The company on Monday shed further light on its plans for .Net Standard to enable code-sharing between applications. .Net Standard features a set of APIs for .Net platforms to implement. It is positioned as a replacement for Microsoft's Portable Class Libraries going forward and will serve as tooling for building multiplatform .Net libraries.

Currently there are three major "flavors" of .Net -- .Net Framework, .Net Core, and Xamarin -- which means developers must master three different class libraries to write code that works across all implementations.

".Net Standard solves the code-sharing problem for .Net developers across all platforms by bringing all the APIs that you expect and love across the environments that you need: desktop applications, mobile apps and games, and cloud services," said Microsoft's Immo Landwerth, program manager on the .Net team.

Also in the works is .Net Standard 2.0, for implementation by the three .Net variants. Version 2.0 will have an API surface covering XML, serialization, networking, IO, threading, and core capabilities.

"We've created .Net Standard so that sharing and re-using code between multiple .Net platforms becomes much easier," Landwerth said. "With .Net Standard 2.0, we're focusing on compatibility. In order to support .Net Standard 2.0 in .Net Core and UWP (Universal Windows Platform), we'll be extending these platforms to include many more of the existing APIs." This will also include a compatibility shim for referencing binaries that were compiled against the .Net Framework.
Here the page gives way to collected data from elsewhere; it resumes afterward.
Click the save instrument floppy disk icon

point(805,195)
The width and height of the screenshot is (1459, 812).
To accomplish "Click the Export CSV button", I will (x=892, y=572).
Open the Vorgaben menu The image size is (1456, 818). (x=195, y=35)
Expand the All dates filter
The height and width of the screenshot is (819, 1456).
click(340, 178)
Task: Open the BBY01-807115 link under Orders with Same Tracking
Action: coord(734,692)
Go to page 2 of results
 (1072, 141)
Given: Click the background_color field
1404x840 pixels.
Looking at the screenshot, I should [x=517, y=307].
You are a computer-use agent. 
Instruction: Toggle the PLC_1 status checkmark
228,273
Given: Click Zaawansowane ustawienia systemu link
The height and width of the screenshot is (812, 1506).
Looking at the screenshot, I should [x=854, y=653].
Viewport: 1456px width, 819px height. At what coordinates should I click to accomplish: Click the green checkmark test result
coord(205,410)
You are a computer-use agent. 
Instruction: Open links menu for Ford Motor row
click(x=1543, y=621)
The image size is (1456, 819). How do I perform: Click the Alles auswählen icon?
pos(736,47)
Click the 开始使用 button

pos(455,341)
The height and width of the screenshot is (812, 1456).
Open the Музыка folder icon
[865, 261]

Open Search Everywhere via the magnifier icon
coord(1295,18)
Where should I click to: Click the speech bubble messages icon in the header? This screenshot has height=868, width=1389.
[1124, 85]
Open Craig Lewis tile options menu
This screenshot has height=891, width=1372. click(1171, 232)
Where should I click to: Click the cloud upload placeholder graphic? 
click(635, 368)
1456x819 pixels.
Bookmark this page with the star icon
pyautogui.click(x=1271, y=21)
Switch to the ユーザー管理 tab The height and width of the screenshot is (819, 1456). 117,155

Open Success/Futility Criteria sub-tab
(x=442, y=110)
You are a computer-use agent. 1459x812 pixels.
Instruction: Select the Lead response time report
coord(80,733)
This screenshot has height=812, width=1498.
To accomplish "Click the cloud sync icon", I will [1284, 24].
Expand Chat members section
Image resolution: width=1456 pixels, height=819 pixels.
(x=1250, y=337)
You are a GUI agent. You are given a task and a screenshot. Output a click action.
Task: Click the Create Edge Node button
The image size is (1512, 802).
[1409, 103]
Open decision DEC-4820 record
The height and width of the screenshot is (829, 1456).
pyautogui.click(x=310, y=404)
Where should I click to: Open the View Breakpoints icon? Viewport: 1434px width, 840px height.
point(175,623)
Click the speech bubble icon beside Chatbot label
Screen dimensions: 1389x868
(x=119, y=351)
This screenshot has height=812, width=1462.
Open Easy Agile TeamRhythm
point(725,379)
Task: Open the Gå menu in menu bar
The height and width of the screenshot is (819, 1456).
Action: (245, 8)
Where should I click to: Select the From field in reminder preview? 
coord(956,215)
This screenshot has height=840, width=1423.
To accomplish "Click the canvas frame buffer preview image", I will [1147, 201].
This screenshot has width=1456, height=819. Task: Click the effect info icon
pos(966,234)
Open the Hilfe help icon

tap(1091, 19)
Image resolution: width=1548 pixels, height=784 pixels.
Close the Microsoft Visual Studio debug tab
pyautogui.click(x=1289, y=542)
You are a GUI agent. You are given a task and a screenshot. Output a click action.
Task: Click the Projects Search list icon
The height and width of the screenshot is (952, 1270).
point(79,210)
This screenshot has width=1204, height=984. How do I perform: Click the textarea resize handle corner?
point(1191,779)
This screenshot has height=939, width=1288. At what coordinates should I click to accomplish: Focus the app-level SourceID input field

Tooling for .Net Standard 2.0 will ship in the same time frame as the upcoming release of Visual Studio, now called Visual Studio 15, Landwerth said. The Dev 15 release currently is available in a preview form; Microsoft declined to state when it would be generally available. Developers will reference .Net Standard as a NuGet package. "It will have first-class support from Visual Studio, VS Code, as well as Xamarin Studio," Landwerth said.

.Net Standard is needed because of forking that has occurred on the .Net platform, according to Microsoft. "On the one hand, this [forking] is actually a really good thing. It allowed tailoring .Net to fit the needs that a single platform wouldn't have been able to," said Landwerth. "But on the other hand, this forking poses a massive problem for developers writing code for multiple .Net platforms because there isn't a unified class library to target."

.Net Core, which provided cross-platform implementation of Microsoft's .Net runtime, was intended to lay the foundation for a portable .Net platform to unify APIs. "Unfortunately, it didn't result in a great tooling experience," said Landwerth. "Since our goal was to represent any .Net platform, we had to break it up into smaller NuGet packages."

Microsoft plans to ship updated versions of .Net Core, Xamarin, and UWP that will add APIs to support .Net Standard 2.0. .Net Framework 4.6.1 already implements APIs that are part of .Net Standard 2.0.